The Raven Row contemporary art exhibition centre in east London has brought the Ulm design model to life in its latest exhibition, The Ulm Model. The exhibition, designed by London practice David Kohn Architects, has been curated by Camberwell Fine Art Lecturer Peter Kapos and is now open to the public until 18 December 2016.
The Ulm School of Design was one of the most progressive institutions for teaching design and environmental design during the 1950’s and 1960’s. The school considered itself an experimental institution shaped by innovation and change: where new approaches in design were explored and put into practice by weaving a multidisciplinary context that included subjects like sociology, psychology, politics, economics, philosophy and systems-thinking integrated with aesthetics and technology.

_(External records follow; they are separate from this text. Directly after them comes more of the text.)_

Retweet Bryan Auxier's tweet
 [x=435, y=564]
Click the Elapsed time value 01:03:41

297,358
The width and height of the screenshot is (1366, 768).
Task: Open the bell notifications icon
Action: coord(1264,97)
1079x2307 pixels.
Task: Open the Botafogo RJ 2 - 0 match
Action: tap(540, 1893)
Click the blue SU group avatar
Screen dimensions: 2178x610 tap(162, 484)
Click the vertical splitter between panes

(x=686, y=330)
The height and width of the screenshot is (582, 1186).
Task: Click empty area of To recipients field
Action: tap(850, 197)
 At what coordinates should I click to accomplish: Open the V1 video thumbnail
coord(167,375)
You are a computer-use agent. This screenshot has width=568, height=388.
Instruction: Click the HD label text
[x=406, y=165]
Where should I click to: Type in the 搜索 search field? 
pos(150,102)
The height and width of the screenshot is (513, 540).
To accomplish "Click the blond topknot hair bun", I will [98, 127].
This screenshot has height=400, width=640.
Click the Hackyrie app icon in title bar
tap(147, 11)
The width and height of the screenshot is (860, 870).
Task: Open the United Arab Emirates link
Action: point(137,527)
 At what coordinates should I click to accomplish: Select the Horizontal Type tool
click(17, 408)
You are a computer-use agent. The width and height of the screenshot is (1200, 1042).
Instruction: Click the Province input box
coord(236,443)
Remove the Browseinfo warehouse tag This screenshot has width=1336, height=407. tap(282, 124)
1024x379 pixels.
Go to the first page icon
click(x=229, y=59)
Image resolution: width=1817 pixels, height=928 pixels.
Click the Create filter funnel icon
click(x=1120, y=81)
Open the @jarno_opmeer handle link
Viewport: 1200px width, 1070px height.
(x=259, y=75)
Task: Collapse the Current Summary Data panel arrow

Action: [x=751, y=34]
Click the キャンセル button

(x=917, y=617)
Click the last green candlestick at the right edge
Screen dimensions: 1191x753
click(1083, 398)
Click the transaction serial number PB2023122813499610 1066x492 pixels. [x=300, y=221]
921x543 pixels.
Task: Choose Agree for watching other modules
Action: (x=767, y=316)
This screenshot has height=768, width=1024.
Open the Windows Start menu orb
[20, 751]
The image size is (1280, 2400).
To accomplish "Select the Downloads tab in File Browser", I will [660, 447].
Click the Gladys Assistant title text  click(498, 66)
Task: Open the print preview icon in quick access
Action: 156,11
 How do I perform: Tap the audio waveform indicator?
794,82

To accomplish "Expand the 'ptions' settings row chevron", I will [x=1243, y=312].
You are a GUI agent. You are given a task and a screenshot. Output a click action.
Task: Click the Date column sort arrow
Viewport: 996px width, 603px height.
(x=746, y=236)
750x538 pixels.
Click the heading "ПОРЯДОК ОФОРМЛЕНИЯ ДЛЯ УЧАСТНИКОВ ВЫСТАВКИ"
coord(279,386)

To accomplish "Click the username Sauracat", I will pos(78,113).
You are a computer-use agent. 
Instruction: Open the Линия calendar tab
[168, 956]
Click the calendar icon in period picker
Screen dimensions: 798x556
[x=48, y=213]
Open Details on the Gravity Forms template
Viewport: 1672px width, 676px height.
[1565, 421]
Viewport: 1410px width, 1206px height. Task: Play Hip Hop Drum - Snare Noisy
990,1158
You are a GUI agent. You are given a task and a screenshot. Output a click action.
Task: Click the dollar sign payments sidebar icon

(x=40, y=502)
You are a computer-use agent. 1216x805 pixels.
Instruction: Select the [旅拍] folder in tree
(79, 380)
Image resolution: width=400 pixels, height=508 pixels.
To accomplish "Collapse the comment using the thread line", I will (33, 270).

The school began in 1953 in Ulm, Southern Germany, as a continuation of the Bauhaus approach to design. In 1957 it moved away from a foundation in art towards a methodology that emphasised science and society; a structure embodying both scientific-based and intuitive-based thinking.
It was this use of experimental pedagogy and new approaches to design that created strong relations with industry. Among the most successful was audio equipment for the company Braun, corporate identity for the German airline Lufthansa and elevated trains for Railroad Hamburg.
We talked to Peter about his experience as a curator of this exhibition:
“The exhibition has been in preparation for a couple of years, so the experience has been quite varied. It involved two trips to the HfG archive in Ulm and one to the Braun archive in Kronberg. I’ve been studying this material for the best part of a decade now, and having an opportunity to spend so much time in the archives was extraordinary, given that until then I had only experienced the objects as photographs. The Ulm archive is housed within the original school buildings, designed by Max Bill, which have recently been restored, so that was quite thrilling too.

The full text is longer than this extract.